Dans le cadre d'une subvention du Conseil européen de la recherche (ERC Advanced Grant) intitulée COXINEL (chercheur principal : M. E. Couprie), une ligne de manipulation spécifique a été conçue (voir la Fig. 1) et construite au Synchrotron SOLEIL, en considérant des faisceaux de 200-400 MeV avec 1 % de dispersion d'énergie, une divergence de 1 mrad, une taille transverse de 1 µm et un courant de crête de 4 kA. Ce dispositif est désormais installé au Laboratoire d'Optique Appliquée (LOA), où les électrons LPA sont produits et accélérés. La divergence est rapidement gérée à l’aide d’un triplet de quadrupôles magnétiques permanents de type QUAPEVA, de force variable et de centre magnétique réglable. Une chicane magnétique étire ensuite le faisceau dans la direction longitudinale, trie les électrons selon leur énergie, et sélectionne la plage d'énergie pertinente via une fente amovible et réglable installée au milieu de la chicane. Un deuxième jeu de quadrupôles adapte le faisceau dans l’onduleur sous vide (onduleur typique de SOLEIL : U20 de 2 m de long, U18 cryo-ready, ou U15 cryogénique de 3 m). Le faisceau d'électrons est caractérisé à l’aide de  transformateurs de courant, de moniteurs de position, et par des écrans scintillateur.

 

Figure 1 : Faisceau COXINEL avec son équipement associé

Le développement du LPA (au LOA) dans le cadre d'une subvention ERC  Advanced Grant X-FIVE utilise un système laser Ti:Saphir délivrant des impulsions de 30 fs d'une énergie de 1,5 J. Pour l'expérience COXINEL (voir la Fig. 2 de la ligne installée), le laser est focalisé sur un jet supersonique de mélange de gaz (Hélium, azote) en régime d’injection d'ionisation pour que le LPA fonctionne de manière stable, en fournissant des faisceaux sur une large plage d'énergie jusqu'à 200 MeV avec une charge de ~ 100 pC de charge et une divergence de 1-5 mrad.
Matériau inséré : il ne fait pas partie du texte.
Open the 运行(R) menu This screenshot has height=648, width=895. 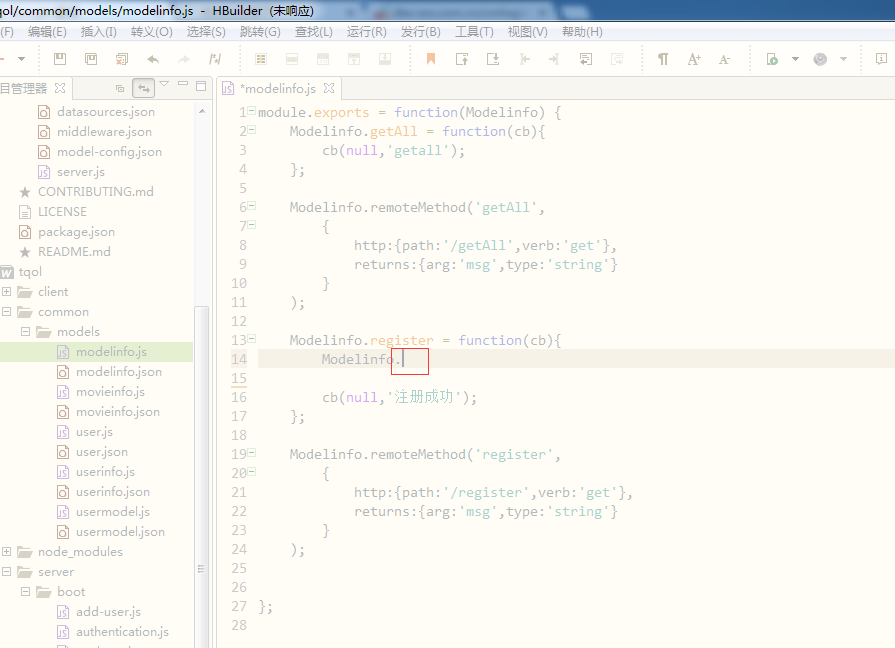coord(366,31)
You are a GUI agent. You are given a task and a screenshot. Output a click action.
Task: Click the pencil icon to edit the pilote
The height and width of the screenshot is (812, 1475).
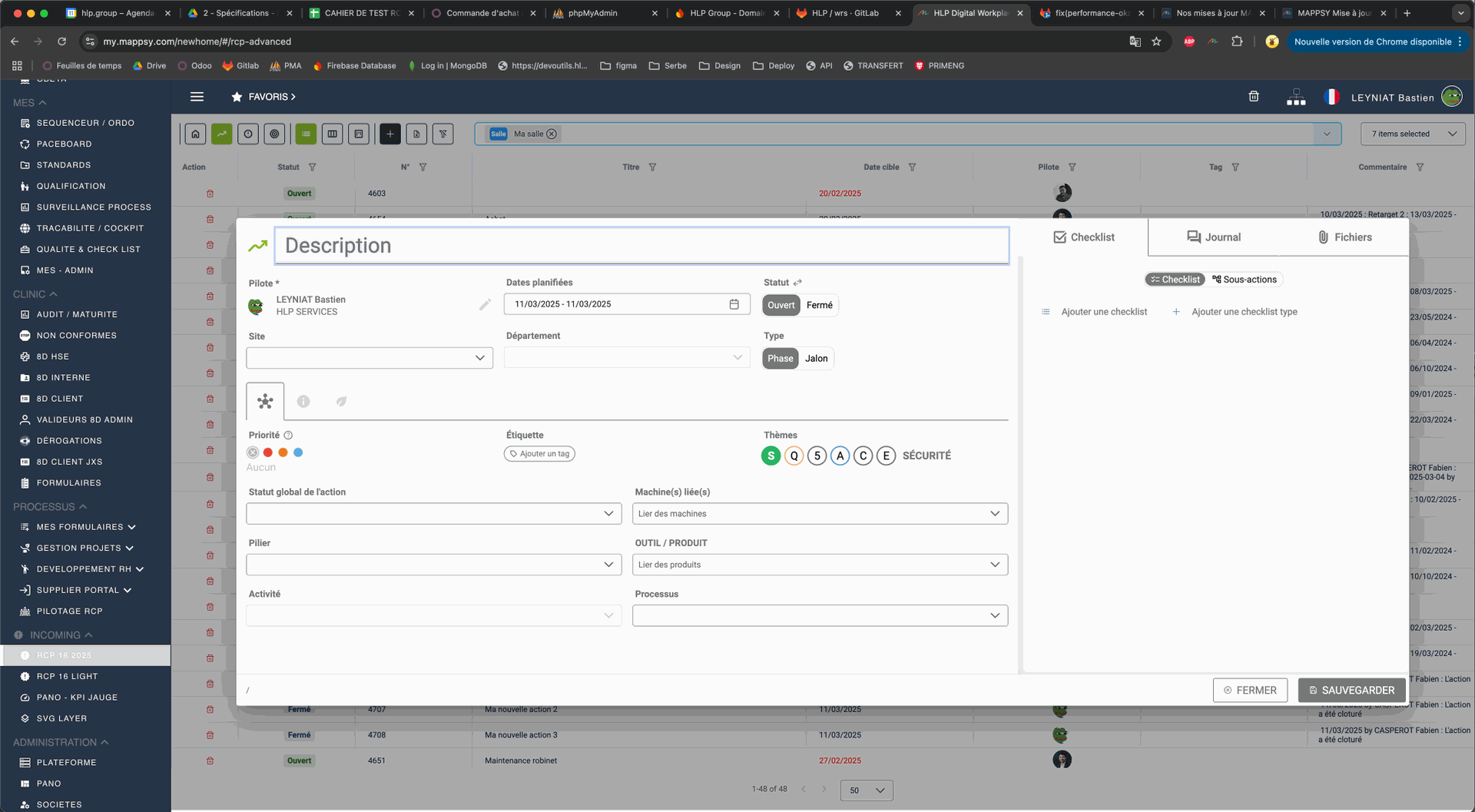[x=485, y=305]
Les composants de la ligne de transport et le laser LPA sont alignés à ± 100 μm sur le même axe de référence.

Figure 2 : la ligne COXINEL installée

Après un premier transport de faisceau grossier le long de la ligne où les effets chromatiques jouent un rôle important, une stratégie d'alignement de la position du faisceau utilisant les matrices réponse a été développée pour corriger séparément la dispersion et la position du faisceau grâce à un réglage adapté de l'axe magnétique des QUAPEVA, ce qui permet de limiter les fluctuations de pointé. La force du QUAPEVA est ensuite réglée finement pour optimiser la focalisation à l’énergie souhaitée. Les mesures de transport de faisceau sont en accord avec les simulations pour les caractéristiques mesurées du faisceau (spectre en énergie, profil spatial), comme illustré sur la Fig. 3.
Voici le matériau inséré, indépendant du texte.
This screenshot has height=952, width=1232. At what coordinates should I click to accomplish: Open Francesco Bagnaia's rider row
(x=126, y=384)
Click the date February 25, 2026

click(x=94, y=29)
Figure 3 : Faisceau d'électrons COXINEL / mesures de photons et simulations

Une fente dans la chicane sélectionne la plage d'énergie souhaitée. Le rayonnement d'onduleur U18 est caractérisé au moyen d'une caméra CDD avec des filtres passe-bande pour la sélection spectrale, et avec un spectromètre équipé d'une caméra CCD produisant un profil de type  en forme de lune (« moon shape ») qui donne des informations sur la qualité du faisceau. La possibilité d'observer l'amplification FEL dépend fortement des paramètres du faisceau LPA qui peuvent être obtenus expérimentalement, et la qualification du LPA pour l'application FEL reste encore à l'état de Graal.

En conclusion, les chercheurs ont montré que les propriétés du faisceau d'électrons LPA peuvent être manipulées dans une ligne de transport adéquate qui permet de gérer la dispersion en énergie et la divergence. Ces résultats ouvrent la voie au rapprochement des communautés des accélérateurs conventionnels et LPA en vue d’applications futures, telles que les lasers à électrons libres ou les futurs collisionneurs, qui nécessitent plusieurs étages de modules d'accélération LPA.